Possession - Jennifer Ehle interview
Pride and Prejudice: Professing Love
Early life
Born in Winston-Salem, North Carolina, to English actress Rosemary Harris and American author John Ehle, Ehle made her stage debut as a toddler in a 1973 Broadway revival of A Streetcar Named Desire, in which her mother played Blanche Dubois.[citation needed] She spent her childhood between the UK and US, attending 18 different schools including the Interlochen Arts Academy. Her drama training was split between the North Carolina School of the Arts and the Central School of Speech and Drama in London.[citation needed]
[edit]Career
In 1992, Peter Hall cast her as Calypso in a television adaptation of Mary Wesley's novel The Camomile Lawn, in which she and her mother played the same character at different ages.[1] This story, produced by UK's Channel 4, was a five part miniseries about the lives and loves of a family of cousins from 1939 to the present. The two would later reprise this different age portrayal of a character as Valerie in István Szabó's 1999 movie Sunshine.

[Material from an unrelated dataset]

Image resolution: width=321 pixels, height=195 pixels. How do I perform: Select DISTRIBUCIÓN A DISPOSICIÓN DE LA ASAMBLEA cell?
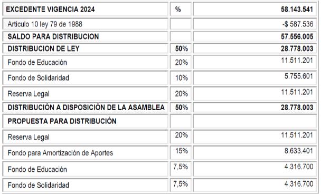tap(85, 108)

Her performance as Elizabeth Bennet in the BBC/A&E Network 1995 television adaptation of Jane Austen's classic Pride and Prejudice gained her a British Academy of Film and Television Arts (BAFTA) award. After a stint with the Royal Shakespeare Company,[2] she gained her first major feature film role in Paradise Road. She continued pursuing a career both on stage and screen. In 2000, she earned further critical acclaim for her Broadway debut as Annie in Tom Stoppard's The Real Thing; winning both a Theatre World Award and the Tony Award for Best Performance by a Leading Actress in a Play. Her mother was also nominated for the same award that year for Waiting in the Wings.[3] After a hiatus, she returned to the stage in 2005 in The Philadelphia Story at the Old Vic opposite Kevin Spacey. The following year, she played Lady Macbeth in Macbeth as part of the Shakespeare in the Park. She won her second Tony award for portraying three characters in Stoppard's The Coast of Utopia triptych, which ran from October 2006 until May 2007.[4]
Her more recent film work includes Before the Rains, an Indian-US co-production directed by Santosh Sivan, and Pride and Glory with Edward Norton and Colin Farrell. In 2008, she was featured in a CBS telefilm, The Russell Girl.
In August 2009, it was announced that Ehle would play the character of Catelyn Stark in the pilot of HBO's Game of Thrones, an adaptation of George R.R. Martin's A Song Of Ice And Fire fantasy book series, but in 2010, it was announced that she would be replaced by Irish actress Michelle Fairley for the main series.[5]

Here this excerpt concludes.